In a new sign of increasing inequality in the U.S., the richest 1% of Americans in 2006 garnered the highest share of the nation's adjusted gross income for two decades, and possibly the highest since 1929, according to Internal Revenue Service data.

Meanwhile, the average tax rate of the wealthiest 1% fell to its lowest level in at least 18 years. The group's share of the tax burden has risen, though not as quickly as its share of income.

The figures are from the IRS's income-statistics division and were posted on the agency's Web site last week. The 2006 data are the most recent available.

And:

As the wealthiest Americans' share of income has risen, so has their share of the income-tax burden. The group paid 39.9% of all income taxes in 2006, compared with 27.6% in 1988. In the most recently reported five years, however, the share of income reported by the very wealthy has risen faster than the group's share of income taxes.

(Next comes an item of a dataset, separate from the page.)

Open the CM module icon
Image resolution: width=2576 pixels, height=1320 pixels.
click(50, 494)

In other words, they are stuffing more cash away, while their share of taxes has not kept pace.

So, let's get this straight:

While 47 million Americans have no health care and millions more have pathetic and expensive coverage....

While millions of Americans are staggering from personal debt because of health care costs, rising tuition, gas prices, elder care and a whole host of other basic needs (Americans carry $2.56 trillion in consumer debt, a rise of 22 percent in just eight years, according to the Federal Reserve Board, with the average household credit card debt up 15 percent in that period to $8,565; college debt has doubled since 1995)...

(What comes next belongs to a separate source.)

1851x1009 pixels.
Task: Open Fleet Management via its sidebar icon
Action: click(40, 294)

While wages have not kept pace with the ability to pay basic bills...

While real pensions have disappeared... (the Bureau of Labor Statistics estimates that only 21 percent of workers in the private sector have defined-benefit pensions. In 2005, only 55 percent of full-time and part-time private sector workers worked at firms that sponsored a retirement plan. Of those, only 45 percent participated in an employer-sponsored plan. This compares with a 60 percent employer sponsorship rate and 50 percent employee participation rate in 2000.)

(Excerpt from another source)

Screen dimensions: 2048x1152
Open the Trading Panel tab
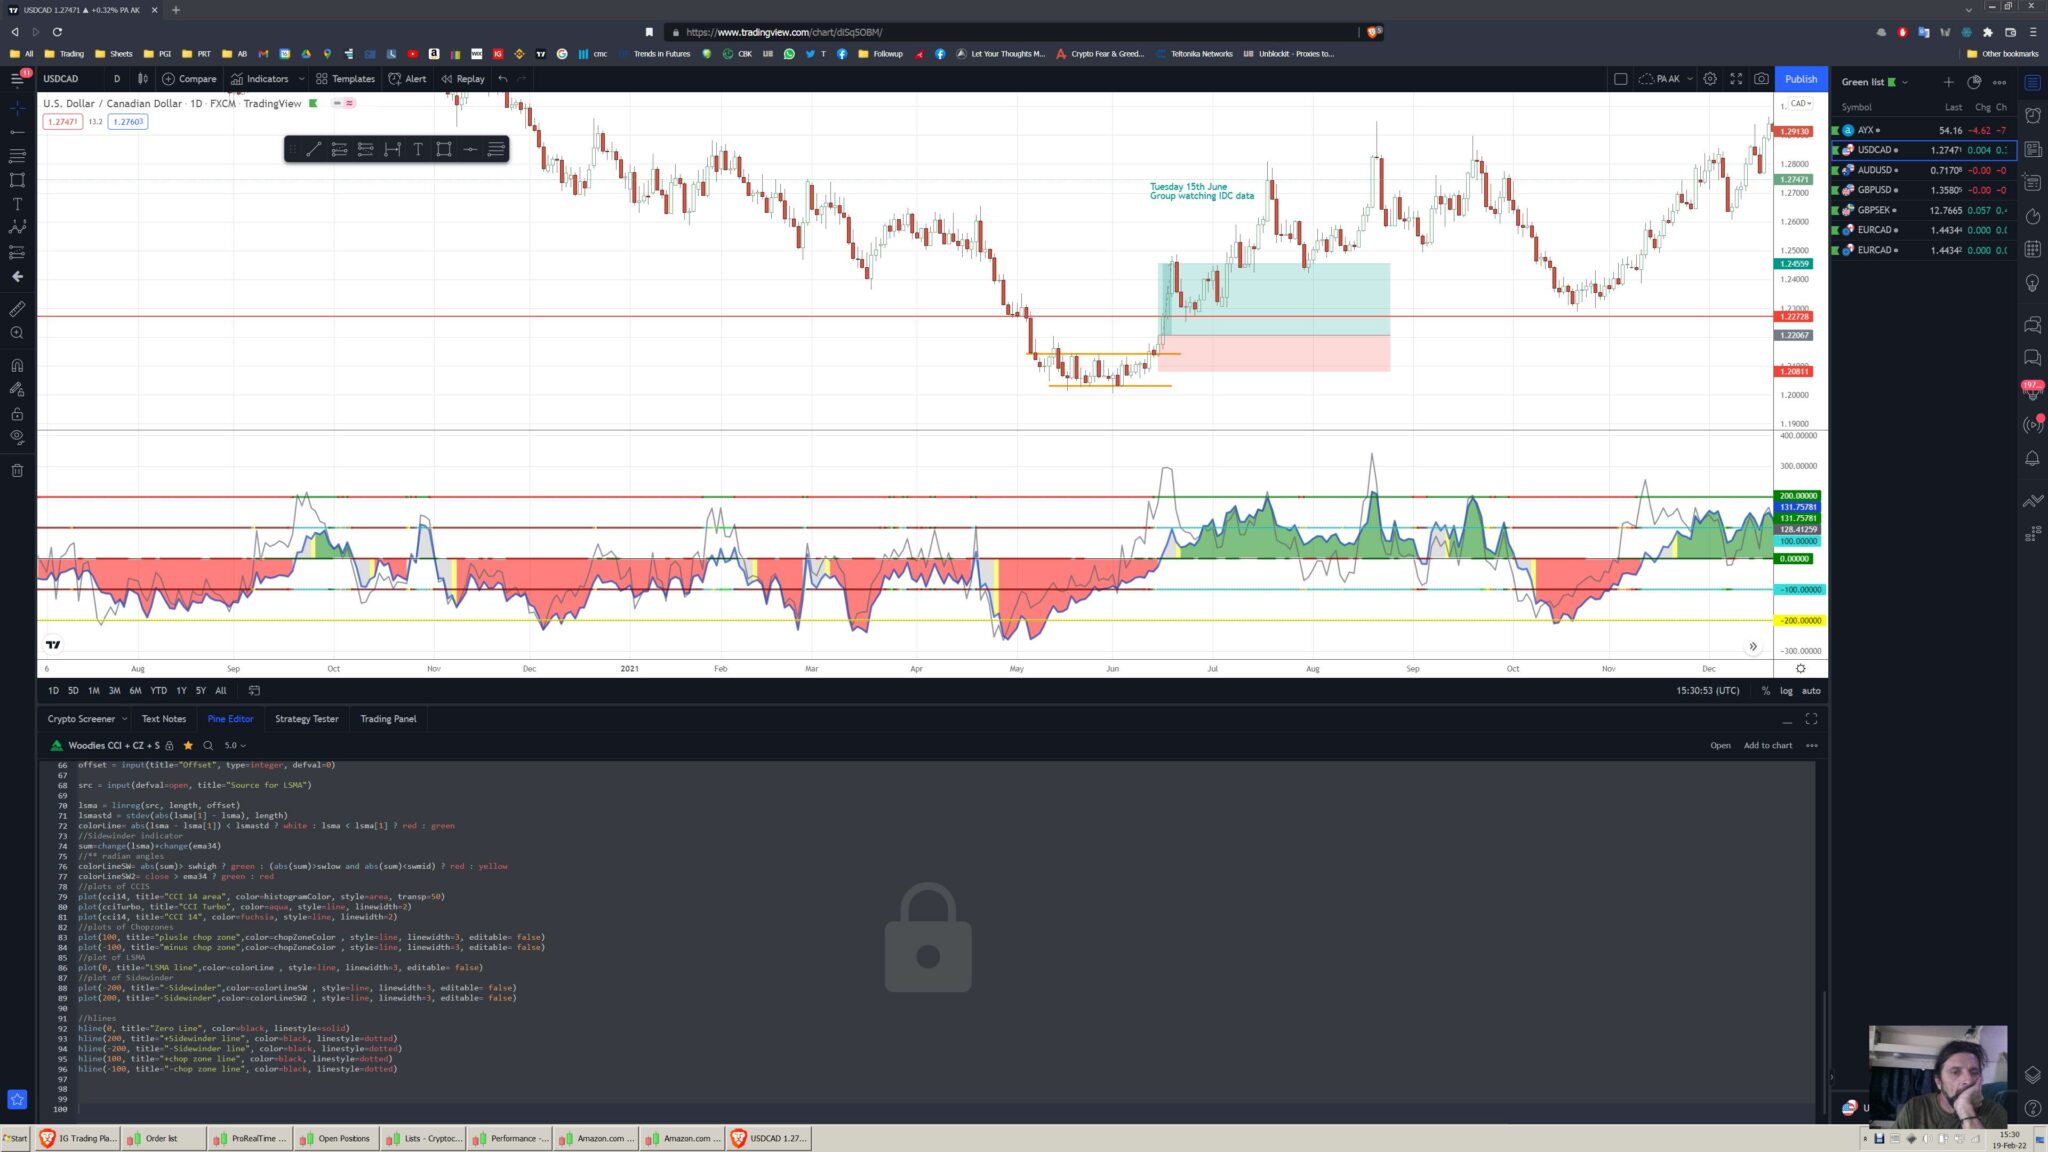[388, 719]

While our infrastructure is falling apart and we will soon have a third-world infrastructure because government is being sucked dry by tax cuts for the rich (The Economist recently reported that, "In 2005 the American Society of Civil Engineers estimated that $1.6 trillion was needed over five years to bring just the existing infrastructure into good repair. This does not account for future needs")...

While all this, and more, is happening, the rich have piled up even more money. This isn't necessarily news. But, the facts laid out in these stats are pretty startling.

And to that I ask, to paraphrase Joseph Welch, is there no sense of decency among the rich, and their enablers in the government and in politics and in the chattering classes who worship before the altar of market fundamentalism, a point at which they say "enough is enough. We have enough to last many lifetimes and other need to get the riches of our society"?

If the answer is no, then, this, my friends, means revolution.